## TASK STATEMENT:
Put every line of the items below into a Markdown table with the columns "Row" and "Line," numbering each row and skipping blank lines. Leave the pictures out of the table.

## THE INPUT:
- - -
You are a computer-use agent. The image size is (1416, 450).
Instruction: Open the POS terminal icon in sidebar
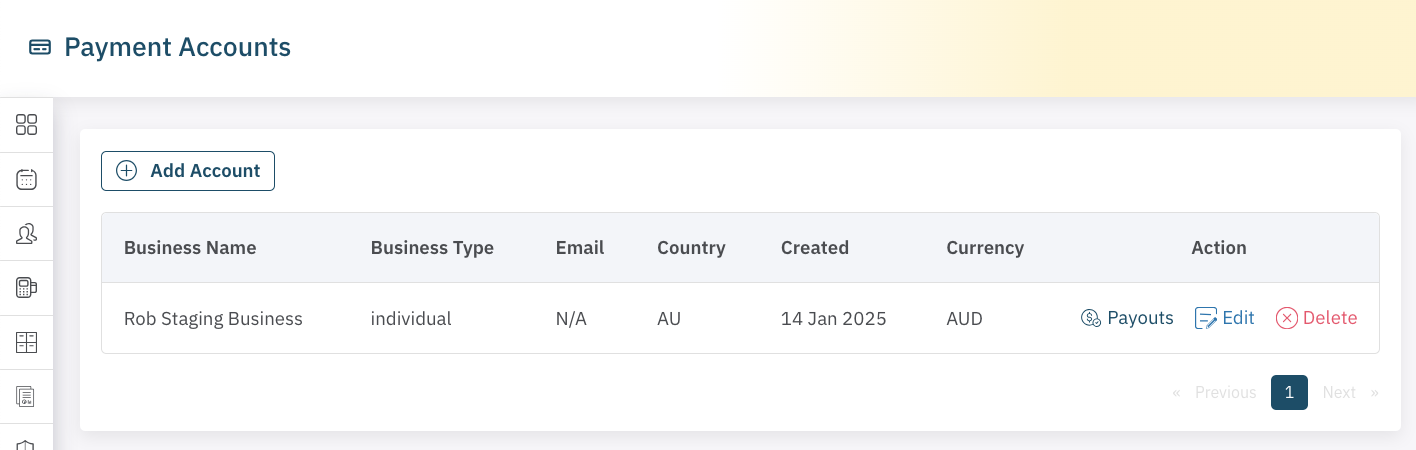point(27,288)
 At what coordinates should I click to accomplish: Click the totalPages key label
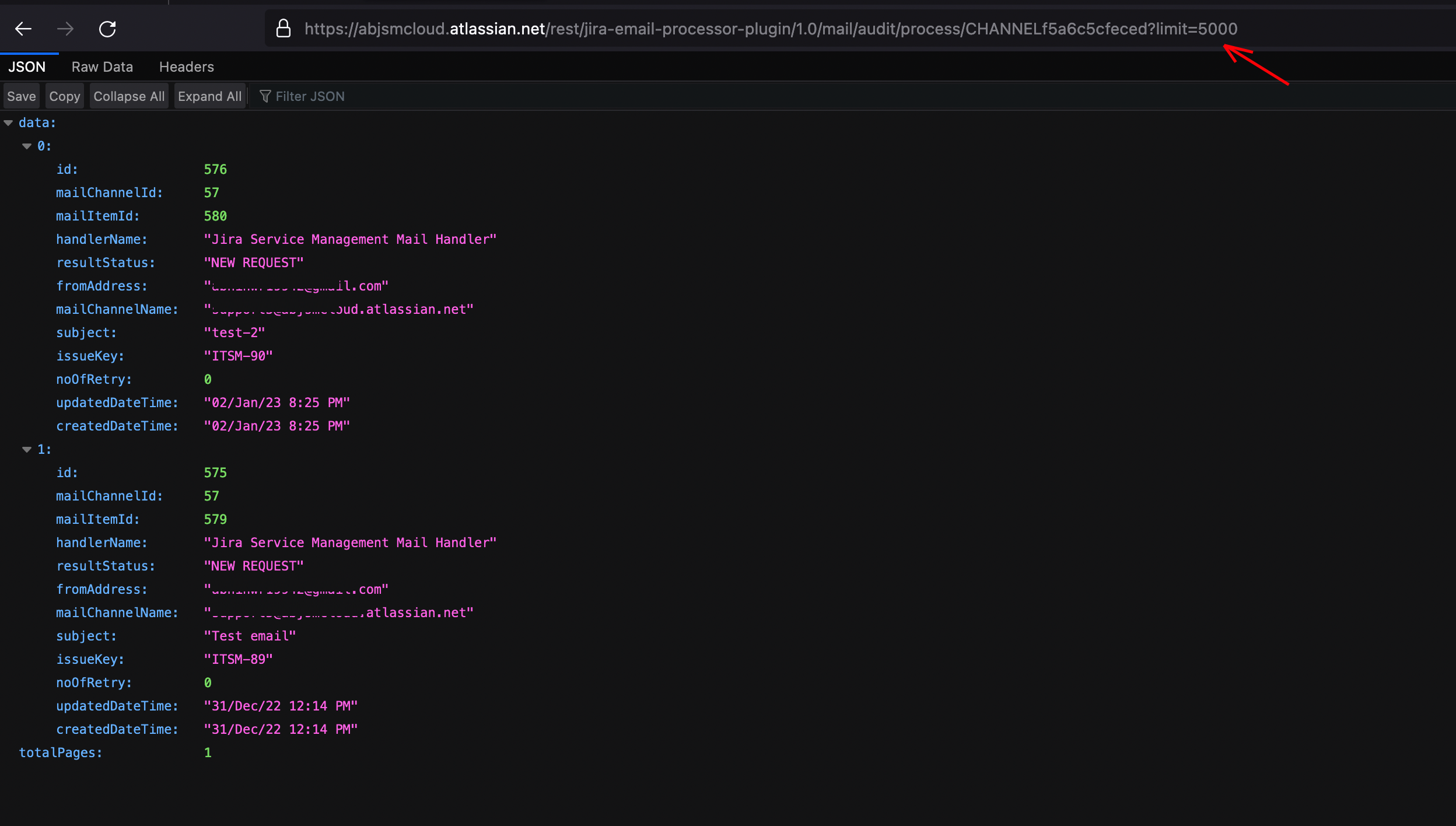click(x=60, y=752)
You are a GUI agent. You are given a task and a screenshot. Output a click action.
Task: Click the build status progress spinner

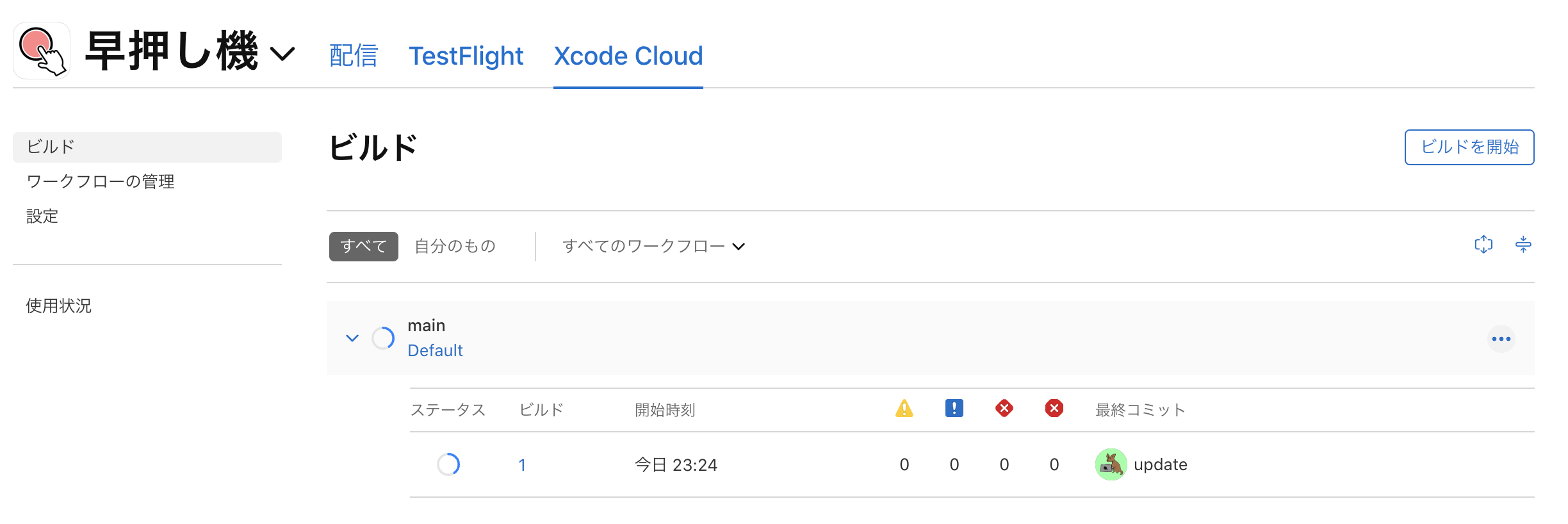click(449, 464)
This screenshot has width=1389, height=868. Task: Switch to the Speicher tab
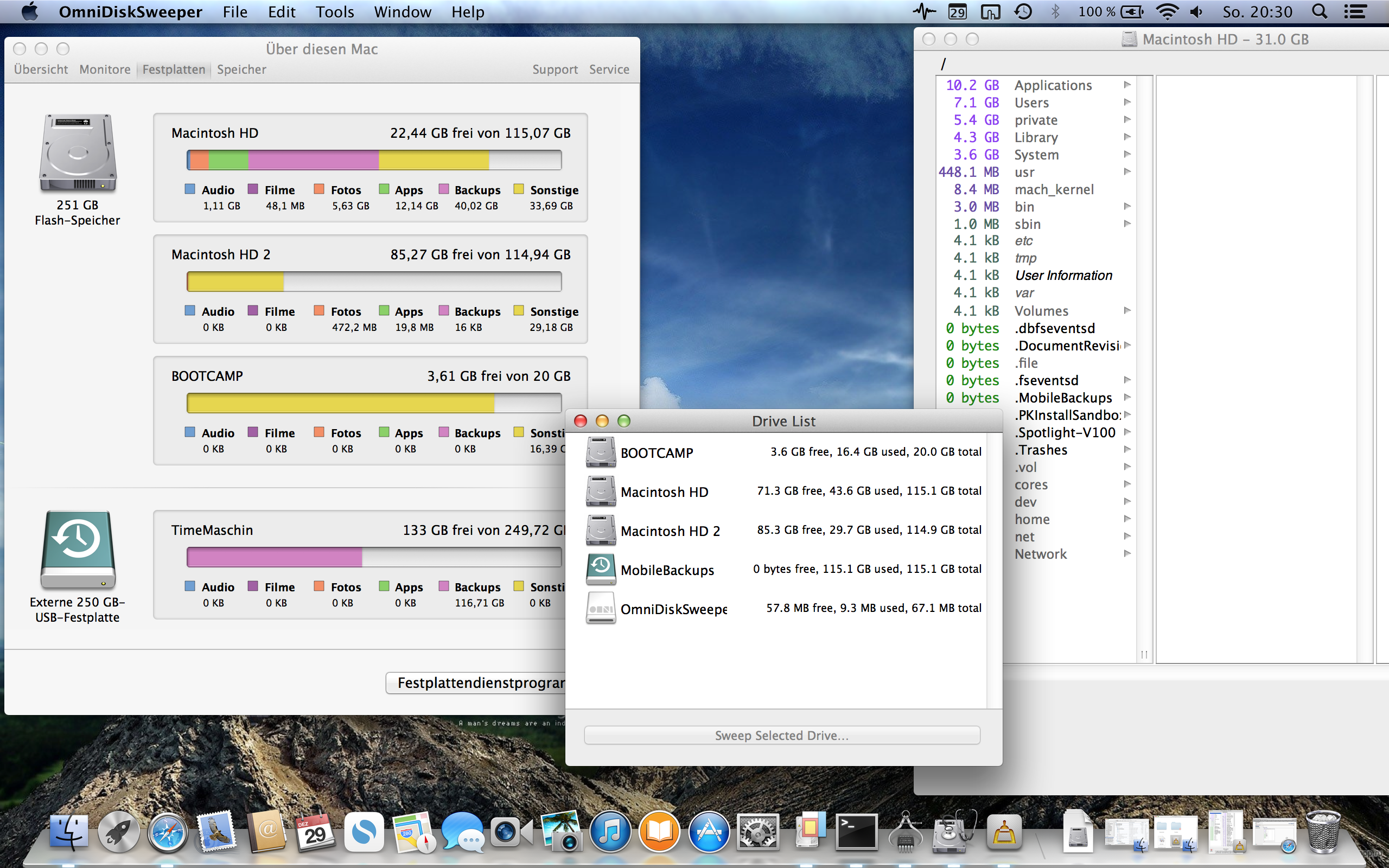point(241,69)
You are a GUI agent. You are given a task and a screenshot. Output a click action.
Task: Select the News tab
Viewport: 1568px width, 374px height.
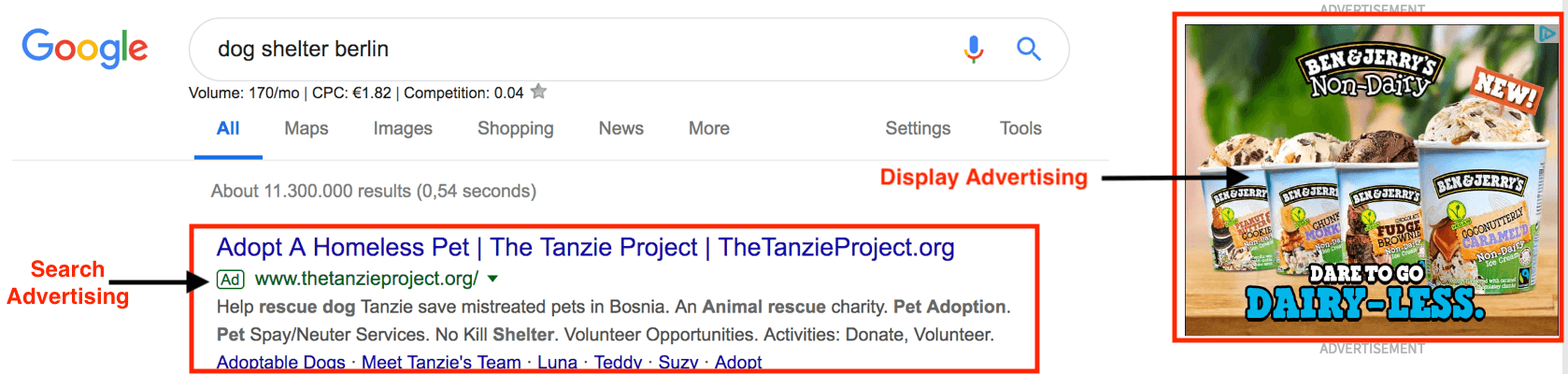(x=620, y=128)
- - -
## FULL OUTPUT:
| Row | Line |
|---|---|
| 1 | You are a computer-use agent. The image size is (1416, 450). |
| 2 | Instruction: Open the POS terminal icon in sidebar |
| 3 | point(27,288) |
| 4 |  At what coordinates should I click to accomplish: Click the totalPages key label |
| 5 | click(x=60, y=752) |
| 6 | You are a GUI agent. You are given a task and a screenshot. Output a click action. |
| 7 | Task: Click the build status progress spinner |
| 8 | click(449, 464) |
| 9 | This screenshot has width=1389, height=868. Task: Switch to the Speicher tab |
| 10 | point(241,69) |
| 11 | You are a GUI agent. You are given a task and a screenshot. Output a click action. |
| 12 | Task: Select the News tab |
| 13 | Viewport: 1568px width, 374px height. |
| 14 | (x=620, y=128) |